50ml Black Cow + English Strawberries Vodka
20ml lemon juice
75ml Fever Tree Clementine Tonic Water
Shake, strain and serve in a chilled highball glass. Garnish with a slice of orange.
- Curitiba Caipirinha from Novo Fogo
Made by evaporating sugarcane juice, unrefined rapadura sugar brings an earthy, grassy sweetness to this quintessentially Brazilian cocktail. Novo Fogo is a USDA-certified organic cachaça, crafted and distilled by hand in the heart of Brazil’s coastal rainforest, the Floresta Atlântica. Oak barrels give the spirit its woody depth, elevating the classic lime-spiked caipirinha to something complex and truly transportative.

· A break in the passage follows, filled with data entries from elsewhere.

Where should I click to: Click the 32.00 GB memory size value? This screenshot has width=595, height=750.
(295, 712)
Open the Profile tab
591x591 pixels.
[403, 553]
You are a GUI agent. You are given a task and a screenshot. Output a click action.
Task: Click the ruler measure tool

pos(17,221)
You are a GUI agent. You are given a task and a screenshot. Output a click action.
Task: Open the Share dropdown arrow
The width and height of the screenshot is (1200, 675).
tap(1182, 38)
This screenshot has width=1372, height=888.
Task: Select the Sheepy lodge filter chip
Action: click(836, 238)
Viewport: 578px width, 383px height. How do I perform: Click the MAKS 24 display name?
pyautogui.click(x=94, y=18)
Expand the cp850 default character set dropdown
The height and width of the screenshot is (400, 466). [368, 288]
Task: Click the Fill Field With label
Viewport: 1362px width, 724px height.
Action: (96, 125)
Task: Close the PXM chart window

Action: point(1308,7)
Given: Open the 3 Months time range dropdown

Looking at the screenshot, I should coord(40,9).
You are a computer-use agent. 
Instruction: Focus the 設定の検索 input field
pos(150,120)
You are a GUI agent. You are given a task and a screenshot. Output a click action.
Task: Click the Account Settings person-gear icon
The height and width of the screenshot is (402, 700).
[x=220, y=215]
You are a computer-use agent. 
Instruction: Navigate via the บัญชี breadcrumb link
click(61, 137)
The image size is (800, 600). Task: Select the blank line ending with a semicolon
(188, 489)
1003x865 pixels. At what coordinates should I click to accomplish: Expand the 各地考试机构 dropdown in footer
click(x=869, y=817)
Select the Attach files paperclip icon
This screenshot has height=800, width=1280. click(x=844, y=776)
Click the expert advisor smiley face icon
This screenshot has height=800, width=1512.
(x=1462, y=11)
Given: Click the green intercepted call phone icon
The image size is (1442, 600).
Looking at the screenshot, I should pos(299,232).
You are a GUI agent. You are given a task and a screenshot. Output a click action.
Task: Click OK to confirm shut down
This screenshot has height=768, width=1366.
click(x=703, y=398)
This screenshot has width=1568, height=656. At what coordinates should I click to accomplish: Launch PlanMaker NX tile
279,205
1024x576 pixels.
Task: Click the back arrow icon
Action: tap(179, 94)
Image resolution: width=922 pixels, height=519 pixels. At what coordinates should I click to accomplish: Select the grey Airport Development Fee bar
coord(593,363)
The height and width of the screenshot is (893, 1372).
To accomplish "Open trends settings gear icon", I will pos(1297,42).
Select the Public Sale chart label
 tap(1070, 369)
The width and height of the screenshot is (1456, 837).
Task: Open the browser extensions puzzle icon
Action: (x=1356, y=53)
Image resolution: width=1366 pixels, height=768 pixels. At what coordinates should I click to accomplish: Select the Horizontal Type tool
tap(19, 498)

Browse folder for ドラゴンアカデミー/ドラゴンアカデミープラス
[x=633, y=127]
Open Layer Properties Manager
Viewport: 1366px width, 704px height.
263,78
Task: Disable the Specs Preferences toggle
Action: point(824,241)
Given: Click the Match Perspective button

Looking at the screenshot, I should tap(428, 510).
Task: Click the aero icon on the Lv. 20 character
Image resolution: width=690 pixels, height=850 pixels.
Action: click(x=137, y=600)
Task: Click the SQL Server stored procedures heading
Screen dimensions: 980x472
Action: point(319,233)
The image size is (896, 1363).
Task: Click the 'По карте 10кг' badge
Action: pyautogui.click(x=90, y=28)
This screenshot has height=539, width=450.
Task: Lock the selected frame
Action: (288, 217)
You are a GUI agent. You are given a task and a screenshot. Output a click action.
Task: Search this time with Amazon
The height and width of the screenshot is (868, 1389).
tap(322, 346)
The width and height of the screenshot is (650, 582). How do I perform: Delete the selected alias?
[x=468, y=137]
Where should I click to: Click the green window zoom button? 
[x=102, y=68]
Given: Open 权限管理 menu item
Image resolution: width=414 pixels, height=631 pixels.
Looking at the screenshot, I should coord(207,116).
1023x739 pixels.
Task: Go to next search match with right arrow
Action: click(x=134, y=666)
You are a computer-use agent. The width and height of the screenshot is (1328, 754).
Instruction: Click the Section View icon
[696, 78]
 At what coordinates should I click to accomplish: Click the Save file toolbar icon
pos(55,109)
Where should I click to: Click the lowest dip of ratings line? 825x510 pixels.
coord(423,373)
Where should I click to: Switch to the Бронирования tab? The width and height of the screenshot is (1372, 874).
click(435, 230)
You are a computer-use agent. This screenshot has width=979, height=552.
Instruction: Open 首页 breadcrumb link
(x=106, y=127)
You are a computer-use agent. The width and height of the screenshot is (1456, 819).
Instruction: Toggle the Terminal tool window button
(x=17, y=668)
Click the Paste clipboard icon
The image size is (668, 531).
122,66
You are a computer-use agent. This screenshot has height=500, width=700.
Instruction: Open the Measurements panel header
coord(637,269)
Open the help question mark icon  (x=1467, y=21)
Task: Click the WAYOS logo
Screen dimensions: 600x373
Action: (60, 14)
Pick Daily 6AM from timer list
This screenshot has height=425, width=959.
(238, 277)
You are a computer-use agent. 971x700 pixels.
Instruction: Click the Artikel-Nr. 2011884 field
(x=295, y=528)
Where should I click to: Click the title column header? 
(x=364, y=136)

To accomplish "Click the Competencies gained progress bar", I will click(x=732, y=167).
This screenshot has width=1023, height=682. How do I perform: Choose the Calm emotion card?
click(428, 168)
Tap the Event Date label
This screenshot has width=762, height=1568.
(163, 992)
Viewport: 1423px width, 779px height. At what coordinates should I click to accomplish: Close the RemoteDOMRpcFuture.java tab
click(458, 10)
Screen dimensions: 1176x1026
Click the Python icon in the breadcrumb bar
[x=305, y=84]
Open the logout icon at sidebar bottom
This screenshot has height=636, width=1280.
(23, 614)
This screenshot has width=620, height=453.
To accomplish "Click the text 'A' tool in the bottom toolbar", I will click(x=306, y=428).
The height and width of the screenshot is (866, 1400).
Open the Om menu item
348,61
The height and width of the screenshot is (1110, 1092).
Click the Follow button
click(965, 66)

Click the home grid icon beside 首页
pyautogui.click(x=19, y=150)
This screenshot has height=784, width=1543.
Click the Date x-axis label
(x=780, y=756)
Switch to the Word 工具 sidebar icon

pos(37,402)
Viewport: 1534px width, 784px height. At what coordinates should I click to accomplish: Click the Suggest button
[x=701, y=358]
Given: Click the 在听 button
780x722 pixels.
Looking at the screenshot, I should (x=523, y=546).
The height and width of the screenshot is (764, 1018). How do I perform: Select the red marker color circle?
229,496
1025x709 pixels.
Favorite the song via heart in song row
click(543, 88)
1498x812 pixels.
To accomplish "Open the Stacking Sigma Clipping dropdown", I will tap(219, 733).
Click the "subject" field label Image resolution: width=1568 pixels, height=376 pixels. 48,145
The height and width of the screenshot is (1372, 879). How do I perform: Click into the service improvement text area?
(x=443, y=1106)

2oz Novo Fogo Silver Cachaça
1 organic lime
1.5 tbsp rapadura sugar
Cut off both ends of the lime and slice it down the middle. Remove the pith and slice the lime into 8 pieces, and add them to a shaker. Add the rapadura sugar and muddle until the sugar is dissolved and the lime is squeezed of its juice. Add the cachaça and shake with ice. Pour everything into a tumbler and garnish with flowers.
- Coral Fizz from Toti
With notes of toasted caramel, vanilla and banana and a finish that evokes white pepper and freshly cut grass, Toti rum delivers warmth on even the greyest day. Made by the Sustainable Spirit Co. using a blend of rums from distilleries in Jamaica, Barbados, Trinidad, Guyana & The Dominican Republic, 15% of profits support marine conservation charities.
Close your eyes, sip this coconutty elixir and you might even hear waves lapping against the shore.
50ml Toti Famous Five White Rum
15ml coconut cordial (equal parts coconut water and sugar, with a squeeze of lemon juice)
100ml soda water, infused with a stick of celery for 15 minutes
A pinch of salt
Build the ingredients over ice in a highball glass, and garnish with fresh coconut.